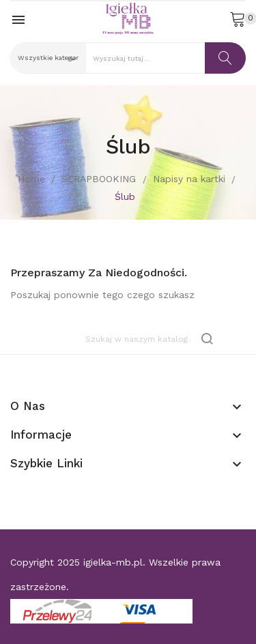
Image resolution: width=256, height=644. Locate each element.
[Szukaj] (150, 338)
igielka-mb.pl (113, 562)
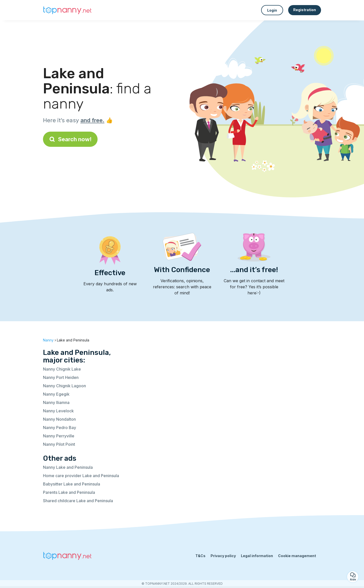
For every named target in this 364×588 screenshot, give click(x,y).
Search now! (70, 139)
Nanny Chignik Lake (62, 369)
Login (272, 10)
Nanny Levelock (58, 411)
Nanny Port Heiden (61, 377)
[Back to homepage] (68, 10)
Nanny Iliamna (56, 402)
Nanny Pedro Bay (59, 428)
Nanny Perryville (59, 436)
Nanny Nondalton (59, 419)
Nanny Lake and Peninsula (68, 467)
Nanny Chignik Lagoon (64, 386)
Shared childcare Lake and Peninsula (78, 501)
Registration (305, 10)
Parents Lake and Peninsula (69, 492)
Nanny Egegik (56, 394)
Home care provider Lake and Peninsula (81, 476)
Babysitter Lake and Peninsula (72, 484)
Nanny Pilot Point (59, 444)
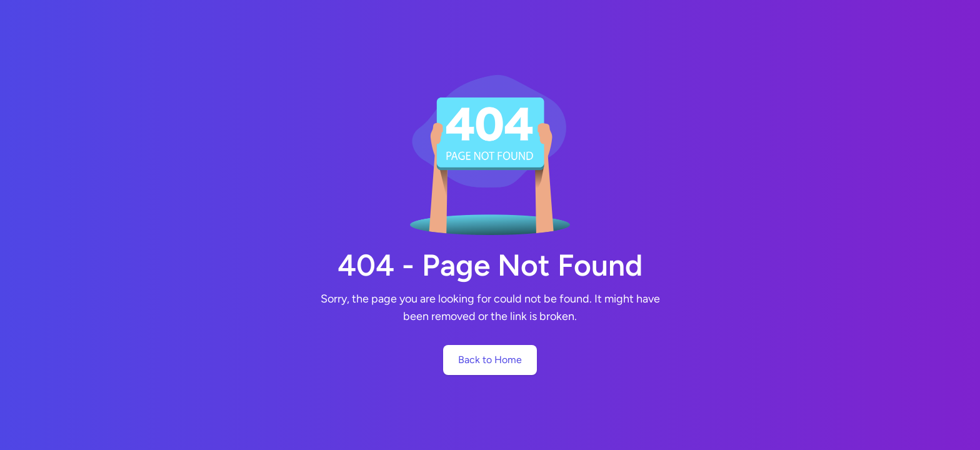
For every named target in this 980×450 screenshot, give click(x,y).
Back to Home (490, 359)
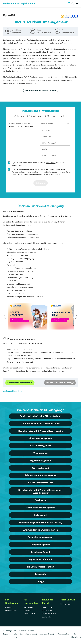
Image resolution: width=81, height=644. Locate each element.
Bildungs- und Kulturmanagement (40, 475)
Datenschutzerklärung (28, 634)
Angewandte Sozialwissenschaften (41, 530)
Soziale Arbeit (40, 515)
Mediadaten (28, 607)
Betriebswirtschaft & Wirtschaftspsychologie (40, 431)
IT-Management (40, 453)
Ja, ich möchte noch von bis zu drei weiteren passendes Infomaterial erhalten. (38, 164)
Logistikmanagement (40, 460)
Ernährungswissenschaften (41, 567)
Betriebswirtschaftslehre (40, 482)
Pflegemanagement (40, 544)
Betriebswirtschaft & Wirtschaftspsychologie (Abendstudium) (40, 491)
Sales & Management (40, 446)
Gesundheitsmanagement (41, 537)
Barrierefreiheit (63, 634)
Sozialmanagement (41, 552)
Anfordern (41, 183)
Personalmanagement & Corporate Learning (40, 522)
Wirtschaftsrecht (40, 468)
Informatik (40, 574)
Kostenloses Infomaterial (20, 382)
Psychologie (40, 500)
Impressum (7, 634)
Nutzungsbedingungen (46, 169)
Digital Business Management (40, 508)
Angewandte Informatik (40, 559)
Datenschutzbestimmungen (22, 172)
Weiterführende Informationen (41, 90)
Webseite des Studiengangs (60, 382)
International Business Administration (40, 424)
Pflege (40, 582)
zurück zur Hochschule (12, 391)
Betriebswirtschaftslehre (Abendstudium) (40, 416)
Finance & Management (40, 438)
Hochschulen (51, 163)
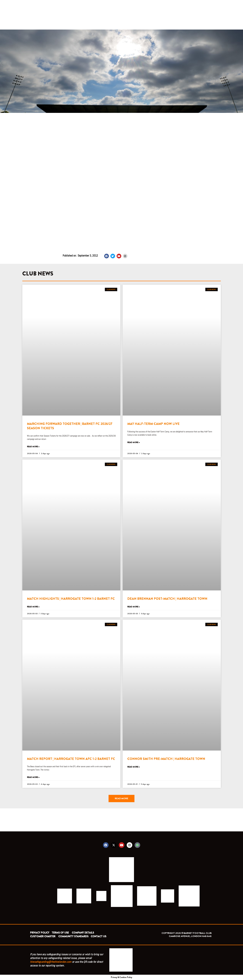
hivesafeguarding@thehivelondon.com (50, 962)
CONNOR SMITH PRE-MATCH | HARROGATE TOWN (166, 759)
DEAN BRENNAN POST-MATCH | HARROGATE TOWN (167, 599)
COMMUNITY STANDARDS (73, 936)
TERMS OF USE (60, 932)
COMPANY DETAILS (83, 932)
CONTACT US (98, 936)
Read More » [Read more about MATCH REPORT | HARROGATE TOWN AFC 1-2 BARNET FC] (33, 777)
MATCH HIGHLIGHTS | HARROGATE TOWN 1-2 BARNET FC (71, 599)
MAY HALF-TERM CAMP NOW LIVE (153, 424)
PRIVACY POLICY (39, 932)
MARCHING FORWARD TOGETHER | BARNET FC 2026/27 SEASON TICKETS (69, 426)
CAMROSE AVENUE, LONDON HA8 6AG (190, 936)
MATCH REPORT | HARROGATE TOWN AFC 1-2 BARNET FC (71, 759)
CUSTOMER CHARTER (43, 936)
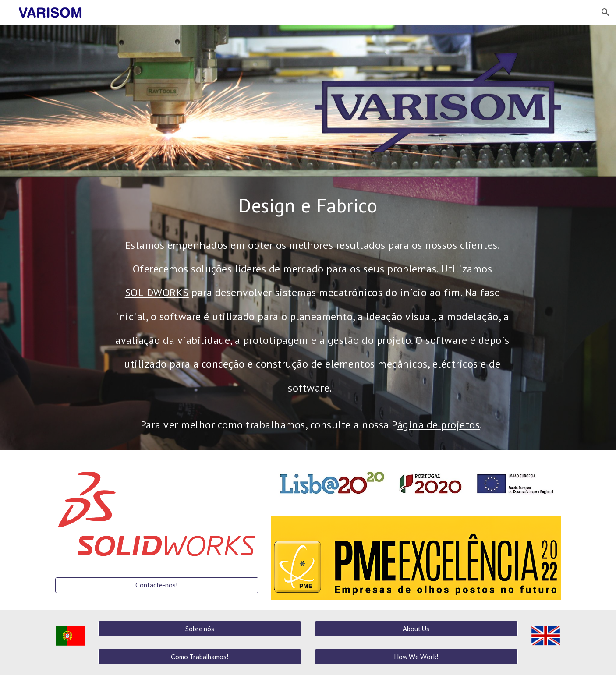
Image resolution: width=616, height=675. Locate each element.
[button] (605, 12)
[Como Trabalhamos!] (200, 657)
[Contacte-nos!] (157, 585)
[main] (308, 205)
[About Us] (416, 629)
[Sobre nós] (200, 629)
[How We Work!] (416, 657)
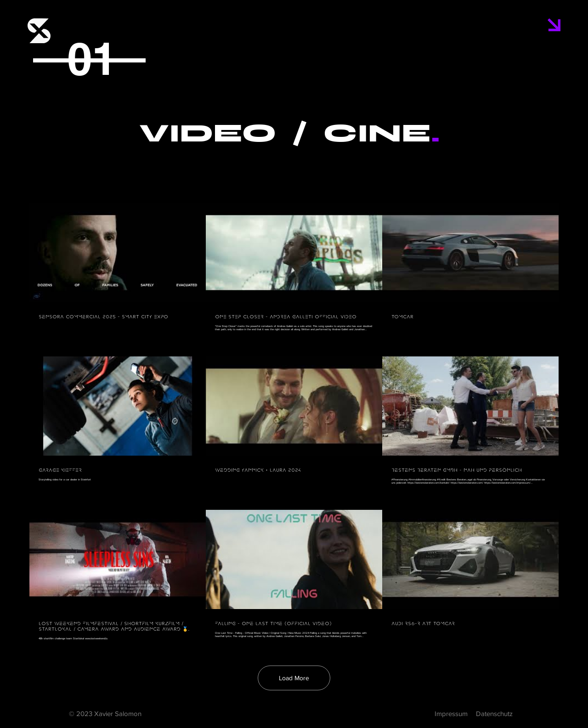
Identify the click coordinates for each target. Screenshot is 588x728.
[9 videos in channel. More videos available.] (294, 422)
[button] (554, 25)
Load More (294, 678)
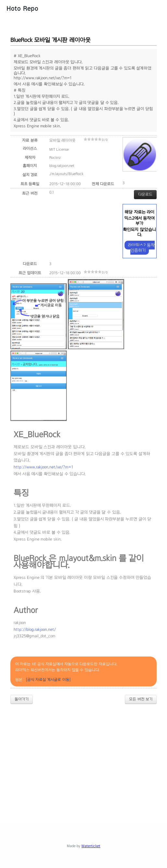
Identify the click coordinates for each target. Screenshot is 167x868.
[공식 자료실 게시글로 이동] (48, 680)
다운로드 (145, 194)
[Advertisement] (89, 758)
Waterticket (91, 846)
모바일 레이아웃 (62, 140)
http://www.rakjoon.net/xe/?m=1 (43, 467)
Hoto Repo (22, 8)
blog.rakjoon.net (62, 165)
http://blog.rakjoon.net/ (35, 629)
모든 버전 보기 (141, 699)
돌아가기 (22, 699)
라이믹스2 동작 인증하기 (141, 248)
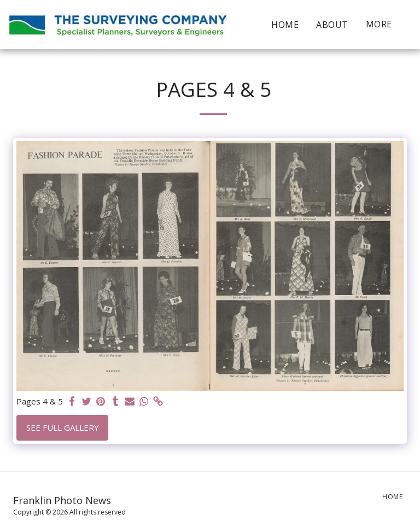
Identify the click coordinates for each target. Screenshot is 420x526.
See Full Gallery (62, 427)
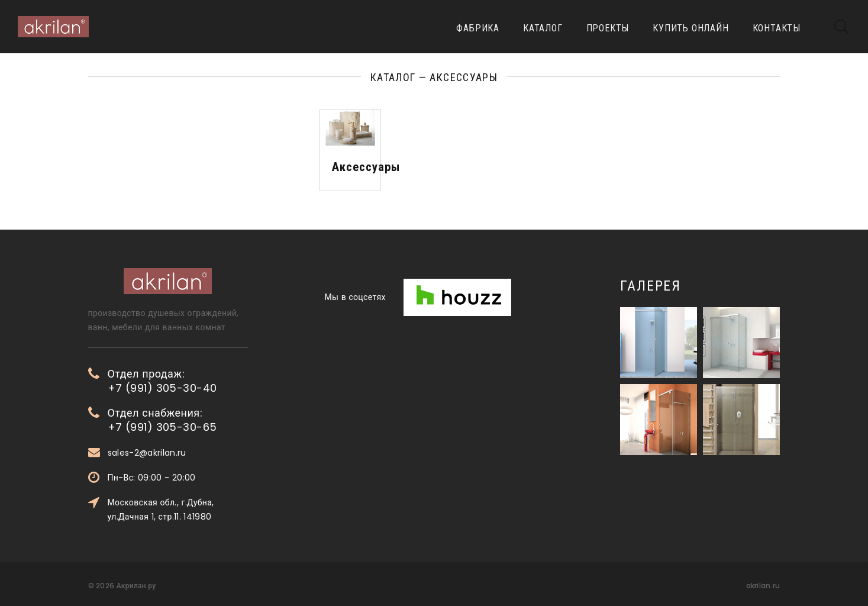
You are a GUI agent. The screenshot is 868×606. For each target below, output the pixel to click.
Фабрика (477, 28)
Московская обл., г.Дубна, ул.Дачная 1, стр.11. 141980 (161, 510)
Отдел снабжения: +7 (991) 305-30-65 (162, 420)
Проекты (608, 28)
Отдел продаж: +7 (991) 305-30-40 (162, 381)
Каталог (543, 28)
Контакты (776, 28)
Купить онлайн (690, 28)
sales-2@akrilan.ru (147, 453)
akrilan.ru (763, 585)
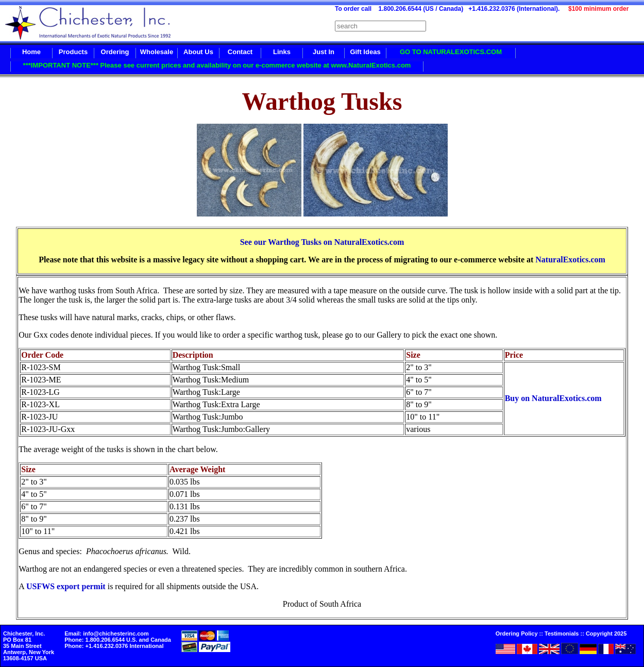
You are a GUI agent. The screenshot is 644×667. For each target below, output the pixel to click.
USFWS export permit (66, 586)
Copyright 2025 (606, 633)
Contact (240, 52)
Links (282, 52)
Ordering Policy (517, 633)
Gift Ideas (365, 52)
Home (31, 52)
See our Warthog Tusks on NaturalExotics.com (322, 242)
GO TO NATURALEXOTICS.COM (451, 52)
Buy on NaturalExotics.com (553, 398)
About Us (198, 52)
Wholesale (157, 52)
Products (73, 52)
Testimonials (562, 633)
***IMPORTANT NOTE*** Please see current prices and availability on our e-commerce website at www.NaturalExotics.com (217, 65)
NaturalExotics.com (570, 259)
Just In (324, 52)
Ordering (115, 52)
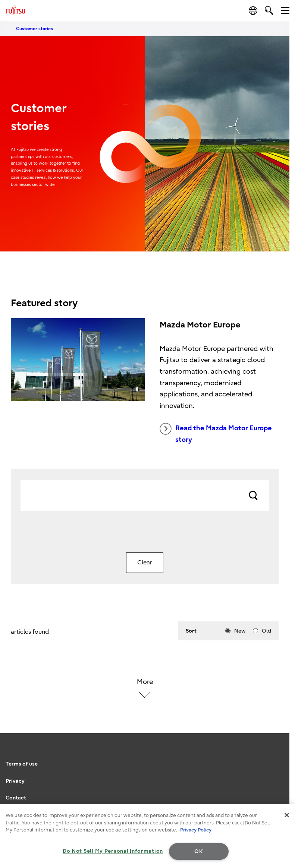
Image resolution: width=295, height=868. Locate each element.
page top (282, 754)
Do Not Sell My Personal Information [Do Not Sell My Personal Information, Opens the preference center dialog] (113, 851)
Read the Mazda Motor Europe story (216, 433)
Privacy (15, 781)
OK (198, 851)
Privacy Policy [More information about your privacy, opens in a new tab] (196, 830)
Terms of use (22, 764)
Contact (16, 798)
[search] (269, 10)
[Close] (287, 815)
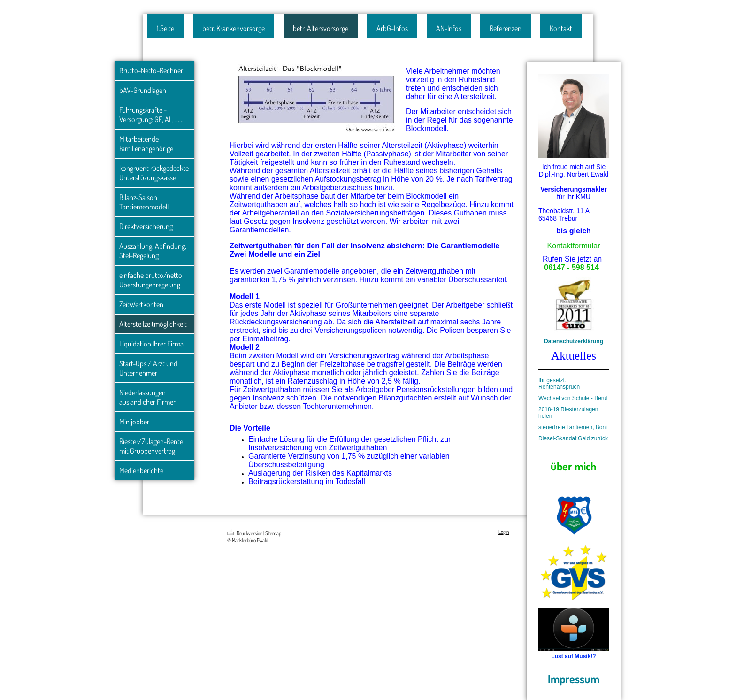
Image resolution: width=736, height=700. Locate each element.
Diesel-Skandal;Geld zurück (573, 438)
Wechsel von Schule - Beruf (573, 398)
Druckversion (245, 533)
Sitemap (273, 533)
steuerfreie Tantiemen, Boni (573, 427)
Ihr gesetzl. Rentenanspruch (559, 384)
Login (504, 532)
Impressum (574, 678)
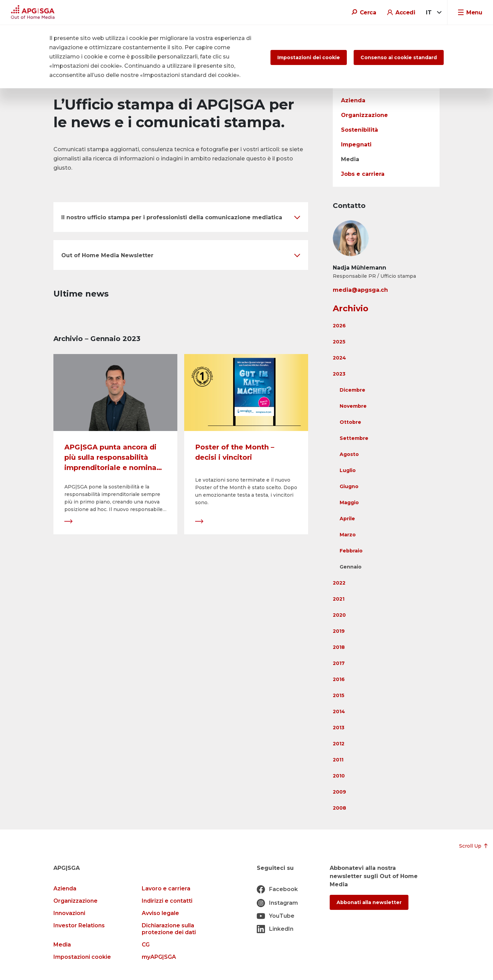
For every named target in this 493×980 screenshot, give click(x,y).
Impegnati (356, 144)
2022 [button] (339, 583)
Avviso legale (160, 913)
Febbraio (351, 551)
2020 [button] (339, 615)
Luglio (348, 470)
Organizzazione (364, 115)
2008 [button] (339, 808)
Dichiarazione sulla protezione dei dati (169, 929)
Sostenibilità (359, 130)
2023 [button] (339, 374)
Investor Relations (79, 925)
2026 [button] (339, 326)
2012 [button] (338, 744)
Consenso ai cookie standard (399, 57)
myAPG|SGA (159, 957)
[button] (180, 217)
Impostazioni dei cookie (308, 57)
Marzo (348, 535)
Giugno (349, 486)
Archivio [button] (351, 309)
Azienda (353, 100)
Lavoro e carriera (166, 888)
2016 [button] (339, 679)
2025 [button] (339, 342)
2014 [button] (339, 711)
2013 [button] (338, 727)
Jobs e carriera (363, 174)
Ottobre (350, 422)
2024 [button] (339, 358)
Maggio (349, 503)
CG (145, 944)
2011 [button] (338, 760)
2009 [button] (339, 792)
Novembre (353, 406)
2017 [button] (339, 663)
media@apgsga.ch (360, 290)
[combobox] (432, 13)
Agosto (349, 454)
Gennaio (351, 567)
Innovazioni (69, 913)
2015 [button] (338, 695)
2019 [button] (339, 631)
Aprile (347, 519)
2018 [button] (339, 647)
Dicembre (353, 390)
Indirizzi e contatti (167, 900)
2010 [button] (339, 776)
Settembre (354, 438)
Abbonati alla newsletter (369, 902)
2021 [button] (338, 599)
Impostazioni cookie (82, 957)
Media (350, 159)
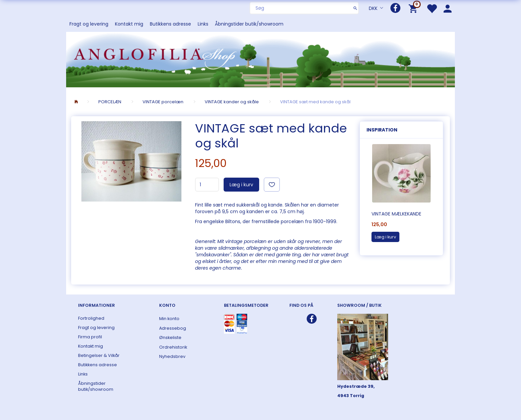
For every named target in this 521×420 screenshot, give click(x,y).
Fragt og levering (89, 24)
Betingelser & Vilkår (99, 355)
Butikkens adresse (170, 24)
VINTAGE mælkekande (396, 214)
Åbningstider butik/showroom (249, 24)
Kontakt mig (129, 24)
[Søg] (355, 8)
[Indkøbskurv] (414, 8)
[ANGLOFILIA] (260, 59)
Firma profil (90, 337)
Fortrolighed (91, 318)
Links (203, 24)
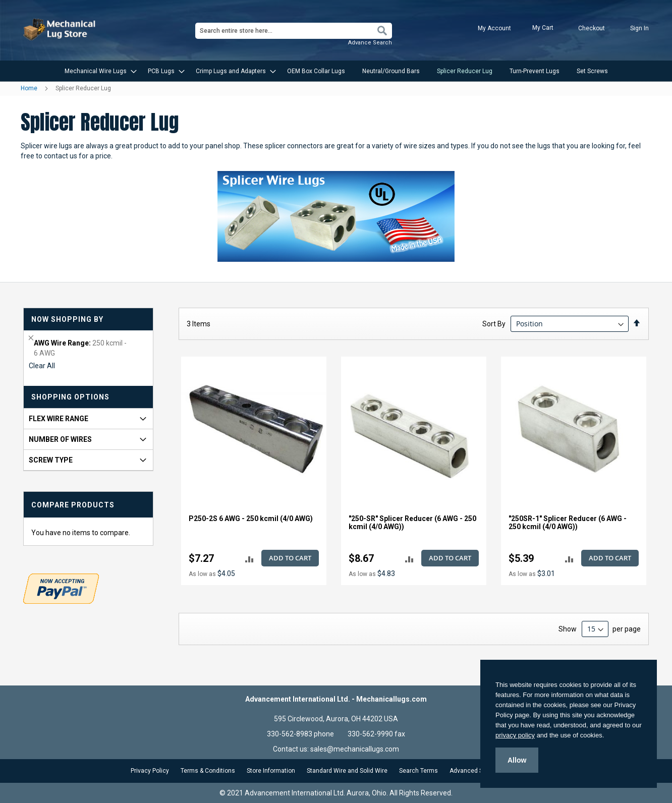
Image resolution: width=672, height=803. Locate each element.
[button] (249, 558)
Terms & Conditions (208, 771)
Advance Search (370, 42)
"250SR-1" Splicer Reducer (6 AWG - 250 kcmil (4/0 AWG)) (568, 523)
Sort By (494, 324)
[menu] (336, 71)
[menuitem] (97, 71)
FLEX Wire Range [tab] (59, 419)
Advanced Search (474, 771)
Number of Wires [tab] (60, 439)
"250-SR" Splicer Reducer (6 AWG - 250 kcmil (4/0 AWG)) (412, 523)
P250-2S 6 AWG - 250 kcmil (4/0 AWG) (251, 519)
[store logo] (61, 29)
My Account (494, 28)
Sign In (639, 28)
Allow (517, 760)
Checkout (591, 28)
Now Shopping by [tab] (67, 319)
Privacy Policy (150, 771)
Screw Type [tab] (50, 460)
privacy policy (515, 735)
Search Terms (418, 771)
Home (30, 88)
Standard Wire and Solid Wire (347, 771)
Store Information (271, 771)
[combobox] (294, 31)
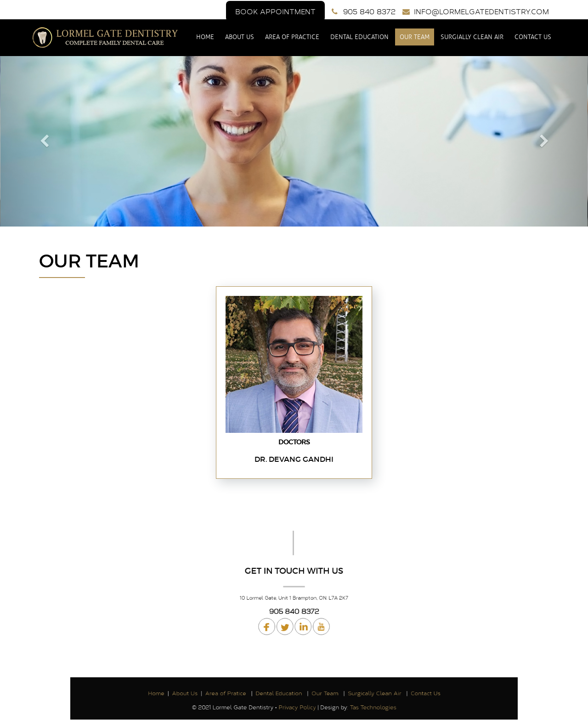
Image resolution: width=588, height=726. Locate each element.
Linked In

● ● ● ●

### DO THIS
Which lines of the listing above contain the string "rakjoon"? List every one of them in full.

### ANSWER
http://www.rakjoon.net/xe/?m=1 (43, 467)
blog.rakjoon.net (62, 165)
http://blog.rakjoon.net/ (35, 629)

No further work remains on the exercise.